## Written problem A
List the areas that the article on roadside litter names as some of the worst rural roadside locations for litter this winter.
## Written problem B
Transcribe the passage of the article on roadside litter that begins at the words "The American author" and stops after "over landfill sites.".

## Excerpted text
** start **

Cllr Nick Botterill was Cabinet Member for Environment in Hammersmith & Fulham 2006-2012 as well as Council Leader 2012-2014.
The American author and comedian, David Sedaris recently attracted a lot of publicity after he told the House of Commons Communities & Local Government Select Committee that “poor people are more likely to drop litter” – but does Sedaris’ claim stand up to scrutiny?
Many of the streets and pavements of our towns and cities are blighted by low level littering, particularly after the ‘night time economy’ has done its bit. But even the most lackadaisical urban authority manages to remove the obvious accumulations at regular intervals. Far, far worse are the roadside verges along motorways, A and B roads and even many country lanes. In winter, a combination of the virtual absence of rural roadside cleansing activities, high winds and bare bushes creates scenes of seeming devastation along miles of country roads which come to resemble poorly covered over landfill sites.
Quite simply roadside litter is a national disgrace and the problem is far worse in Britain than anywhere else in North America or northern Europe.
I am surely not the first motorist to grind my teeth in anger and think of all the types of Saudi Arabian style punishments which I would like to inflict on people who throw litter from their cars or deposit sacks of rubbish at lay-bys. However, the more I consider the problem in the cold light of day, the less I believe it is down to the actions of the “poor” as Mr Sedaris contends. Incidentally, some of the worst rural roadside locations for litter I have seen this winter have been in the likes of Bath & North East Somerset, northern Wiltshire and Gloucestershire – areas hardly known for their excessive levels of deprivation!
My view is that it isn’t the poor who create much of the great swathes of litter which blight rural roadsides. Here’s the rub, I believe it is often down to the very people who wouldn’t for a moment think they were part of such a problem let alone its cause. What about the householders who leave bins overflowing or recycling bags untied or boxes with lids off and open or to the wind or refuse unsealed and able to be raided with the result that the contents get scattered by scavenging animals?
What about those who use silly shopping bags for light rubbish which inevitably blows into the road and gets squashed and scattered? I see household after household which does this sort of thing week after week seemingly oblivious to the mess they generate – no doubt they tut tut and blame the council! Often they don’t even pick up the resulting mess when it is right outside their gate.

** end **

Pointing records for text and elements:
** start **

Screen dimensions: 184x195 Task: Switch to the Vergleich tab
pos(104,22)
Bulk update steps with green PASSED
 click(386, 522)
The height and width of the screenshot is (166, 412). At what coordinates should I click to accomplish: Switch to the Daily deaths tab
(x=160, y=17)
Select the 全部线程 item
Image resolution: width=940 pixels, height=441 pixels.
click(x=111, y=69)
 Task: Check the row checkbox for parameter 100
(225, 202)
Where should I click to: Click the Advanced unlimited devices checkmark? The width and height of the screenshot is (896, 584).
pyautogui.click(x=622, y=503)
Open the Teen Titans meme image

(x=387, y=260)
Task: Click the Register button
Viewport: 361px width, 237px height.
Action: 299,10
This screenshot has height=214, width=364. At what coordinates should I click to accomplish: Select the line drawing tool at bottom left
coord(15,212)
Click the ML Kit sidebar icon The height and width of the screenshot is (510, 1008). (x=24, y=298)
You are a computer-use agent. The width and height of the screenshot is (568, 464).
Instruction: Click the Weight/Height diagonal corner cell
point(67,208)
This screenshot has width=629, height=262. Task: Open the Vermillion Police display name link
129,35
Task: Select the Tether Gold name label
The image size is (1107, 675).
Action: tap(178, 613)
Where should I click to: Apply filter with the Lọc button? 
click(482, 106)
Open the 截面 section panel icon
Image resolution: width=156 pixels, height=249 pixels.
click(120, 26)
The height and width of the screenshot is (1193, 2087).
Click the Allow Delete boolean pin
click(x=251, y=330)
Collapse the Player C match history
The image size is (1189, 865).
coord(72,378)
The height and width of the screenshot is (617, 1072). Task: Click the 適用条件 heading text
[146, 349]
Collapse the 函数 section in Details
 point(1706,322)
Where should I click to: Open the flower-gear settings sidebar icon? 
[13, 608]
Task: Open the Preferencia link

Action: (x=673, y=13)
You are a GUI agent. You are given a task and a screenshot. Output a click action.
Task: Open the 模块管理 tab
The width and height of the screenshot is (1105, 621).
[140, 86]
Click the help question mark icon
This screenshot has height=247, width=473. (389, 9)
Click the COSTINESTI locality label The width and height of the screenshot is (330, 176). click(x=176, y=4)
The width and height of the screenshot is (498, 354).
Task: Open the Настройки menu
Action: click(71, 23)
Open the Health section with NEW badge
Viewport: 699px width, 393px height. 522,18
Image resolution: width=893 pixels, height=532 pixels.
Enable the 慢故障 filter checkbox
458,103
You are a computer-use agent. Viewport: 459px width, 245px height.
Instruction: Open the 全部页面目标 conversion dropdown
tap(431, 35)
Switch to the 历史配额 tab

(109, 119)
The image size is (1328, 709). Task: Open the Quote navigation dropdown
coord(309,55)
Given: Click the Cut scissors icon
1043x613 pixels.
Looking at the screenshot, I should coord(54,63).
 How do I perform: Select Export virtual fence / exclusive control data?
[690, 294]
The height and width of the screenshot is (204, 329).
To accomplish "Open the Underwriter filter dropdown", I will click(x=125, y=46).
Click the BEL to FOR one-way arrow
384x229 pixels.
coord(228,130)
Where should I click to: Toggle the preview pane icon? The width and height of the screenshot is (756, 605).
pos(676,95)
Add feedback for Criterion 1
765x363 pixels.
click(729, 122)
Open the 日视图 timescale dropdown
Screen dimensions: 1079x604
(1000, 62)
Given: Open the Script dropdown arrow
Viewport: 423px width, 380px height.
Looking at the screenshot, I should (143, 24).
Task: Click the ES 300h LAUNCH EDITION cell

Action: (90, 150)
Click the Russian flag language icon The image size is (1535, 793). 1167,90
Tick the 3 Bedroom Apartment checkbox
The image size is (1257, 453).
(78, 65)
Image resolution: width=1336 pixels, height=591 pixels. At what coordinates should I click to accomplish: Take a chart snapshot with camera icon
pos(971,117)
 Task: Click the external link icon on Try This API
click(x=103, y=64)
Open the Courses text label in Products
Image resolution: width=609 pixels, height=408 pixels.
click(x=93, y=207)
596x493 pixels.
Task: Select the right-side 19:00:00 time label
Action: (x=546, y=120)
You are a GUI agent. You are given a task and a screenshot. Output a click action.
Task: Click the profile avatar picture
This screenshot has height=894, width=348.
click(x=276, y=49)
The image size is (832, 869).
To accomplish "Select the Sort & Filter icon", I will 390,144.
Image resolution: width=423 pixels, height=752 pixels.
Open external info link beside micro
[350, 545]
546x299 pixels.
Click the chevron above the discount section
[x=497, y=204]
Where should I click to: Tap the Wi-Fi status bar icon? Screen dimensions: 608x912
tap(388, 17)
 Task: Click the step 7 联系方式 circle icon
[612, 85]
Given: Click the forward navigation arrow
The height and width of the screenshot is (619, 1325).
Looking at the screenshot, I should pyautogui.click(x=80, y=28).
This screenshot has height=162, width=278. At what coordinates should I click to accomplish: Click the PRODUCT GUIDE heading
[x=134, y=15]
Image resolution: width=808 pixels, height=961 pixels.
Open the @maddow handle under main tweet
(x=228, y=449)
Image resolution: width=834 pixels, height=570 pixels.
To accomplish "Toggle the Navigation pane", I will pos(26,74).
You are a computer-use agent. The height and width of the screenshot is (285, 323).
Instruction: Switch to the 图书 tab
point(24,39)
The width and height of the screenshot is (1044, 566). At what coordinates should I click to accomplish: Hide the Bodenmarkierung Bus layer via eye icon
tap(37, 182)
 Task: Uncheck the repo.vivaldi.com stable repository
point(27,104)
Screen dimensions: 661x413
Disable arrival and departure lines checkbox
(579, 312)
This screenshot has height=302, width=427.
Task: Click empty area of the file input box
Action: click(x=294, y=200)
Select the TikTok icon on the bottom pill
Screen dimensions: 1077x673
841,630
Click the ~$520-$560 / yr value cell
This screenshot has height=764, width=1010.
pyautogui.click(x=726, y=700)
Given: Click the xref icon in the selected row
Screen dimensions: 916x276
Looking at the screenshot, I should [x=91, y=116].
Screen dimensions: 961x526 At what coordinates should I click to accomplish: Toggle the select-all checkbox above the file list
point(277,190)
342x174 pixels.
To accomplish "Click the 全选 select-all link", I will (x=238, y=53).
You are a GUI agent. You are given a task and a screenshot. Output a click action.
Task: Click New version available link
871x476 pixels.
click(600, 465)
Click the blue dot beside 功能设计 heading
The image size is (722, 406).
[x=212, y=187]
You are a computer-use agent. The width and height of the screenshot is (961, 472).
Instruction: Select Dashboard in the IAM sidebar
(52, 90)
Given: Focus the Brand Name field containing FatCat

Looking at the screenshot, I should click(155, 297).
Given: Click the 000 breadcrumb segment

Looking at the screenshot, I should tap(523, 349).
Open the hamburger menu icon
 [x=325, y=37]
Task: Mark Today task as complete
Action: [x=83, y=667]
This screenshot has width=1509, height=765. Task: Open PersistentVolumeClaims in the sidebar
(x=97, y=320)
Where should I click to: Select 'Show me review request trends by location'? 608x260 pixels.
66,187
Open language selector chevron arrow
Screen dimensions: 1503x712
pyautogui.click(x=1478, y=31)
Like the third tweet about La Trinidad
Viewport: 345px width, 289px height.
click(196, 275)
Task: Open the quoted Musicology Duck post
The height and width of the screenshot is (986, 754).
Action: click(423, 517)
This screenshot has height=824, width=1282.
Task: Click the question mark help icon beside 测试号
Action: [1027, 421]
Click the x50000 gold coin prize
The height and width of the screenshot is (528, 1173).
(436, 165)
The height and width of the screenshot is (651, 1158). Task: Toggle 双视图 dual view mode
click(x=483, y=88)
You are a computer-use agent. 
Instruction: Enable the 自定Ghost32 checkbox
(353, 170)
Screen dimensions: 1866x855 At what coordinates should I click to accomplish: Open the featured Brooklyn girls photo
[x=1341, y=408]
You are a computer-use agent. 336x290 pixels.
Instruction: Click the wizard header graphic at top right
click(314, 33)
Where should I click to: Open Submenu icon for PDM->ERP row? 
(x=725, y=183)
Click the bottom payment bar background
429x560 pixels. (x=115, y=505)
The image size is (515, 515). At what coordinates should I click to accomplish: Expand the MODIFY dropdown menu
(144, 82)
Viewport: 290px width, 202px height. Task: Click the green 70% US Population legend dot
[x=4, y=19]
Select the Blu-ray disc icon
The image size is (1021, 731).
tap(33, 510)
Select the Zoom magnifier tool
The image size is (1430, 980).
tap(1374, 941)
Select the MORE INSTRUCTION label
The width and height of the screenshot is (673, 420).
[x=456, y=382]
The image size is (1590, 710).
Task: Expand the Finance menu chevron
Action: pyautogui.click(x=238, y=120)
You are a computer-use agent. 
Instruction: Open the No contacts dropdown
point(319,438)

** end **

## Correct response A
Bath & North East Somerset, northern Wiltshire, Gloucestershire

## Correct response B
The American author and comedian, David Sedaris recently attracted a lot of publicity after he told the House of Commons Communities & Local Government Select Committee that “poor people are more likely to drop litter” – but does Sedaris’ claim stand up to scrutiny?
Many of the streets and pavements of our towns and cities are blighted by low level littering, particularly after the ‘night time economy’ has done its bit. But even the most lackadaisical urban authority manages to remove the obvious accumulations at regular intervals. Far, far worse are the roadside verges along motorways, A and B roads and even many country lanes. In winter, a combination of the virtual absence of rural roadside cleansing activities, high winds and bare bushes creates scenes of seeming devastation along miles of country roads which come to resemble poorly covered over landfill sites.